**EXERCISE MATERIALS**:
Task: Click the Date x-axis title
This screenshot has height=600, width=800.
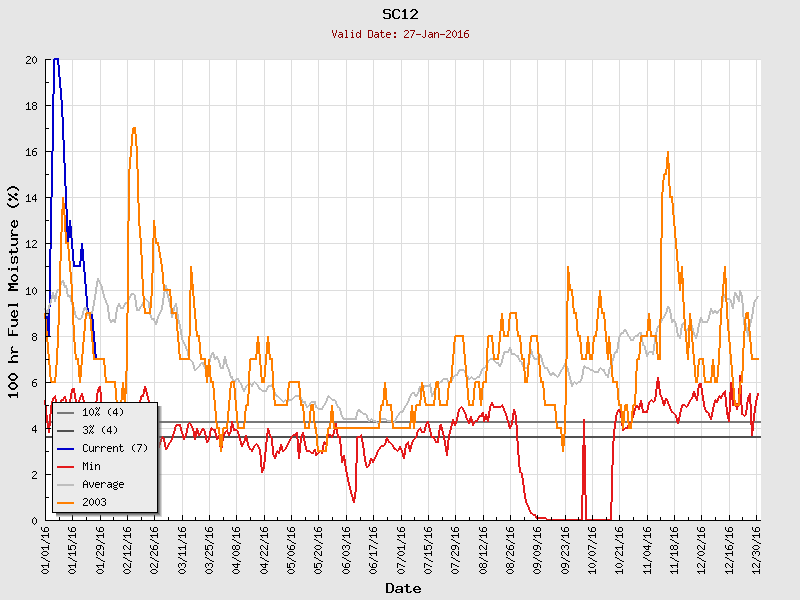Action: click(403, 588)
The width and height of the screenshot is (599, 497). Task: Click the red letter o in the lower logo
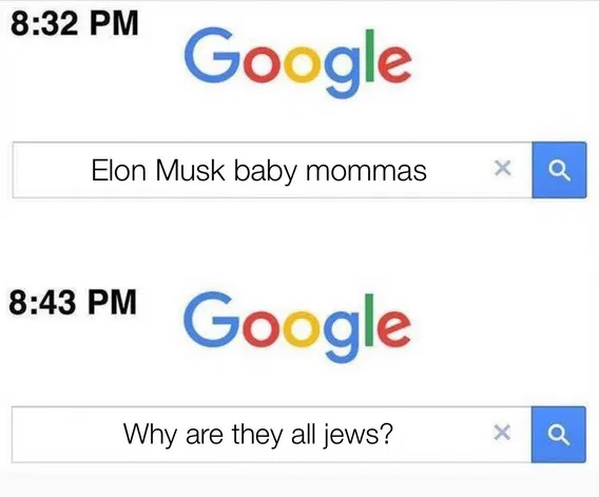tap(263, 330)
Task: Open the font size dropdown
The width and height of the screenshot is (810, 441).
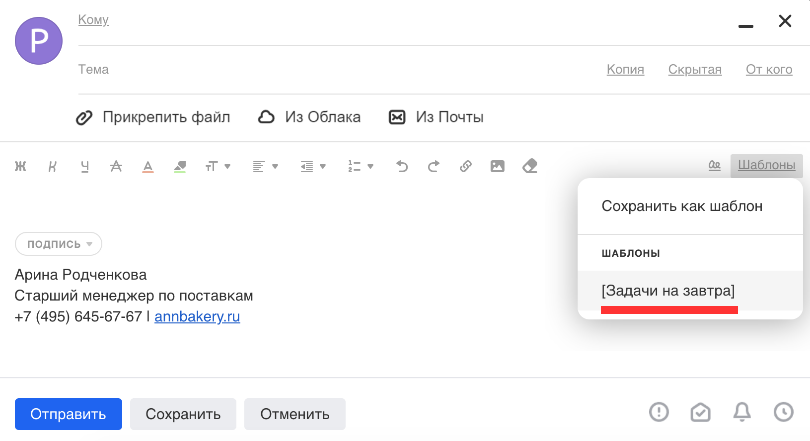Action: tap(217, 167)
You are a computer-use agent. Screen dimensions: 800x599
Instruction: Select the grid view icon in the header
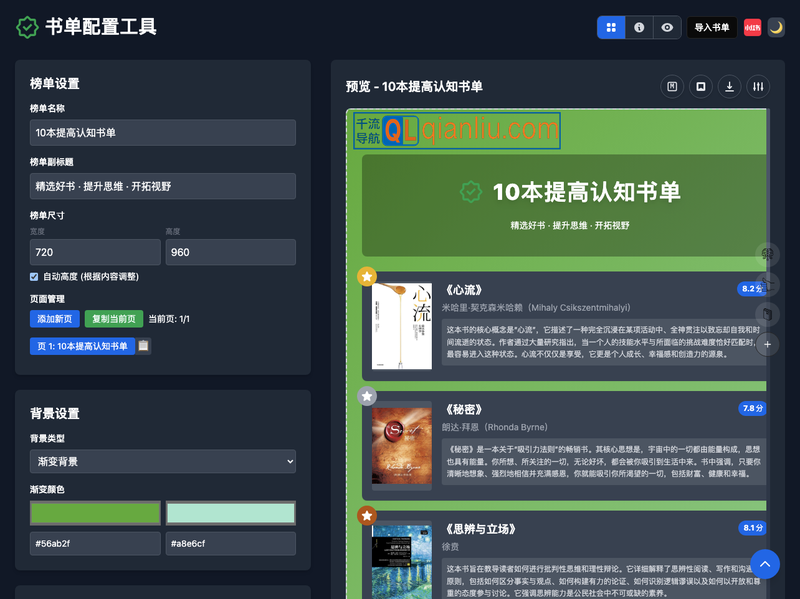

**WRITTEN INSTRUCTION**: Lay out the entries as a numbered list, one line each and without blank lines. Omit the pictures.

**FINISHED TASK**:
1. Task: Click the Date x-axis title
2. This screenshot has height=600, width=800.
3. Action: click(403, 588)
4. The width and height of the screenshot is (599, 497). Task: Click the red letter o in the lower logo
5. tap(263, 330)
6. Task: Open the font size dropdown
7. The width and height of the screenshot is (810, 441).
8. Action: tap(217, 167)
9. You are a computer-use agent. Screen dimensions: 800x599
10. Instruction: Select the grid view icon in the header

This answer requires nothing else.